働き始めの20代は、「子供時代に見てきた親の仕事へのスタンス」を知らず知らず踏襲する。




最近の興味分野の1つとして、「20代の仕事に対する動機付け」というものがある。

もちろん、自身が組織開発の仕事をしているということがとても影響しているのだろうが、メディアでも若者の仕事に対するスタンスや働き方について、それに関する単語を見ない日はないのではと感じる。



特に最近ビシバシとこりゃ本当の話だと思うのは、先日も以下のブログ内で紹介した6段階の動機付けの話である。

■当ブログ内記事
「人脈」の構築ではなく、「対話」の構築である、と考えると自分も大勢と話せるかもしれないと思ったという話。
http://yuki-kitamu.blogspot.jp/2017/05/blog-post_17.html


何かというと、マッキンゼー社の調査で、人の動機付けをする事柄には6段階あるというもの。

以下の項目は、上位から動機付けとしては高次のモチベーションであり、下位であればあるほど低次のモチベーションである。

1.楽しさ
2.社会的意義
3.成長可能性
4.心理的圧力
5.経済的圧迫
6.惰性

※なお、続けると長いのでご興味のある方はこちらの原文をぜひ。
Primed to Perform: How to Build the Highest Performing Cultures Through the Science of Total Motivation




これは単にフレームなので、別にこれが正義な訳ではないし、この6段階のどこにいるから良い悪いで片付けることではない。




ただ、これを見ながら思うことがある。
この動機というものは人のどこから生まれるのだろうかと。
その人の、性格が影響してる?その考えるタイミングによる?今までの人生の影響?

そこで私が1つ大きな要因だなと思うのは、「親」だ。

########################################

> **指示**
a - 動機付けに関する文章で、筆者が動機を生む大きな要因の一つだと考えているものは何か。
b - 動機付けに関する文章を、最後の文の後から書き進めてください。

> **資料**
########################################

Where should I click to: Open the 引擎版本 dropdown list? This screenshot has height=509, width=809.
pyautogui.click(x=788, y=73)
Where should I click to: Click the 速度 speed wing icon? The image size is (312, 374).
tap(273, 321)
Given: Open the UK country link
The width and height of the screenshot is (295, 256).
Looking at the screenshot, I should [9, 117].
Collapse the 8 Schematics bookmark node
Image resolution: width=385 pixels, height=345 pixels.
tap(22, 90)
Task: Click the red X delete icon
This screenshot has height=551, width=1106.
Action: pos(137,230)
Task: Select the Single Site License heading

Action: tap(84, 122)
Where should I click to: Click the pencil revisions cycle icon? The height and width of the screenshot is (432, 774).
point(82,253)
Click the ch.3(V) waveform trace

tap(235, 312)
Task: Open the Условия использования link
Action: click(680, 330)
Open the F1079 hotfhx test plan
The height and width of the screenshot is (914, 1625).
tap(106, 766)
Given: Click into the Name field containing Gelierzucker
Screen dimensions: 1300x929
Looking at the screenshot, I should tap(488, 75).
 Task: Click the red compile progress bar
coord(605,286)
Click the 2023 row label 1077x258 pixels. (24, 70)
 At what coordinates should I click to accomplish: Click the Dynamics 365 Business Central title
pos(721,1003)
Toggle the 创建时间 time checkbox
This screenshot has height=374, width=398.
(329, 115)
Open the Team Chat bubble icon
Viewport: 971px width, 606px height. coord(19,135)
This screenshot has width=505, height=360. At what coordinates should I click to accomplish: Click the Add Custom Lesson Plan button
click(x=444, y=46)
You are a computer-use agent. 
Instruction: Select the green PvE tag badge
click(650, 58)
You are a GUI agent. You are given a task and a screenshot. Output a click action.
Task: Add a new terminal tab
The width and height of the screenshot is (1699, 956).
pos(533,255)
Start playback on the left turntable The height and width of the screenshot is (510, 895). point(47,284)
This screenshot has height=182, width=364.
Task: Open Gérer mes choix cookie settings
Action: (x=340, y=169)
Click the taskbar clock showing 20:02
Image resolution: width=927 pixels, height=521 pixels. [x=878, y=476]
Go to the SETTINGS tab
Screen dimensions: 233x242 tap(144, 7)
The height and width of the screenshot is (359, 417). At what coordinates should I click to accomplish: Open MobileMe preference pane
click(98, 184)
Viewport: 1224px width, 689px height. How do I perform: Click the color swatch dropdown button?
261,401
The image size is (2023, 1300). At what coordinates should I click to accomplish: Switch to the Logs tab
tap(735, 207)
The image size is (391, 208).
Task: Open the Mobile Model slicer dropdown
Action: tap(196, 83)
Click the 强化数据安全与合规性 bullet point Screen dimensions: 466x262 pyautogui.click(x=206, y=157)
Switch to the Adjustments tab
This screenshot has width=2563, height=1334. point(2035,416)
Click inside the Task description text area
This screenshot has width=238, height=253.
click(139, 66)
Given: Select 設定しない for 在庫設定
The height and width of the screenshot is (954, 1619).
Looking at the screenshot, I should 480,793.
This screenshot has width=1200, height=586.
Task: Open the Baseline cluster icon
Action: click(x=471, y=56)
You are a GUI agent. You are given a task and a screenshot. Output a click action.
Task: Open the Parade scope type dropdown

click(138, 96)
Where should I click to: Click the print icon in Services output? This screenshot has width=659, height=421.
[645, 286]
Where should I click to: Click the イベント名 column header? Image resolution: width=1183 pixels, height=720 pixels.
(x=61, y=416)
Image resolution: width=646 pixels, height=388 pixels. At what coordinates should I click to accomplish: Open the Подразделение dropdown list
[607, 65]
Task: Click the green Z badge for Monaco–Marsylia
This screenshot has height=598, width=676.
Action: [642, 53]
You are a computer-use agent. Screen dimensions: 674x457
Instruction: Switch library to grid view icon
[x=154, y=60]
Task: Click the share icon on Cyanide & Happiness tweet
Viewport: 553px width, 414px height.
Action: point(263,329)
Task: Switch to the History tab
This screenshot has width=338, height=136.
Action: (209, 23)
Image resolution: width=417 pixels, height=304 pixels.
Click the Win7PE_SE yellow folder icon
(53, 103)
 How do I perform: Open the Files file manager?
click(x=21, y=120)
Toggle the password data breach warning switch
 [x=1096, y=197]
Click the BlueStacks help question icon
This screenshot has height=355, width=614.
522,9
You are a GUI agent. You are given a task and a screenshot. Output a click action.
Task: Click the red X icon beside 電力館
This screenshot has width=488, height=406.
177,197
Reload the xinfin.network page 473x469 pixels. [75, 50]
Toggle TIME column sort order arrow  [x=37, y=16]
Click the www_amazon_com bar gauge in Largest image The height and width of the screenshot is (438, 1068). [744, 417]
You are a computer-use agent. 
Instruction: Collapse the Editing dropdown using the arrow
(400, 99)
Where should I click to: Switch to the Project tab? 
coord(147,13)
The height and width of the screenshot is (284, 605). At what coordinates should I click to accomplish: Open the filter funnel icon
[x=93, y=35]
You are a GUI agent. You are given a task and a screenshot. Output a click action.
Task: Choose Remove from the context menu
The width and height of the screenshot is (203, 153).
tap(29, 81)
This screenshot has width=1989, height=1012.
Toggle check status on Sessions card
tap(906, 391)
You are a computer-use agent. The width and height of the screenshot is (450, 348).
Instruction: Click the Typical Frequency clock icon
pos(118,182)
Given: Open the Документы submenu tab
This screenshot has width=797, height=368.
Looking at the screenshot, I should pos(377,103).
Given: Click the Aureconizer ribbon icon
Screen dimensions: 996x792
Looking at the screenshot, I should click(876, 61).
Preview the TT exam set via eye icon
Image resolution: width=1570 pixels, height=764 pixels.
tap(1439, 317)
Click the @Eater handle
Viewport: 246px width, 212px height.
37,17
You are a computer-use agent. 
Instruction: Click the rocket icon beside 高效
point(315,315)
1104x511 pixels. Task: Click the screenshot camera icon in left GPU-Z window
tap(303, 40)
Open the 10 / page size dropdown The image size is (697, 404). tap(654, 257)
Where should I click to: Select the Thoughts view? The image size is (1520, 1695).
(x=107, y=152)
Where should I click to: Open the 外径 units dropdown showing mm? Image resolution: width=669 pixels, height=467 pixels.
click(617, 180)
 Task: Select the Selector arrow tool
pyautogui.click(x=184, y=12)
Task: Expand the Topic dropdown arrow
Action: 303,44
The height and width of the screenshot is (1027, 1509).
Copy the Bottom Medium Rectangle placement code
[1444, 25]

########################################

> **回答**
a - 親である。

b -
まだあまり多くの働く人を見たことがない20代は、おそらく幼少期、子供時代からずっと見てきた親の仕事へのスタンスの影響をもろに受けるのだろうなと。

これ、特に統計があって証明できる訳ではないのだが、実感値として確かに自身の心の中に存在する。




簡単に例を考えてみよう。

日々とても楽しく働いている親、日々とても辛そうに働いている親がいる。
※共働きだとか父親が働いているのか主夫なのかとか母親が働いているのか主婦なのかという細かい設定は幾分にもあるが、考え出すと止まらないので一旦上記のシンプルな2者にする。

■とても楽しく働いている親の場合

朝ゴハンの時、夜ゴハンの時、親からは「今日も仕事が楽しくてさー」「○○できてすっごく嬉しかったんだよね!」「○○さんの為に頑張るわ!」みたいな話をつどつど聞きながら育った子供は、
「あー働くって楽しいんだな」「私も早く働いてみたいな」「お父さんだけずるい!」と、働くことを夢見て「13歳のハローワーク」を見たり、テレビや映画にかじりついて好きな職業を無意識に選択しているだろう。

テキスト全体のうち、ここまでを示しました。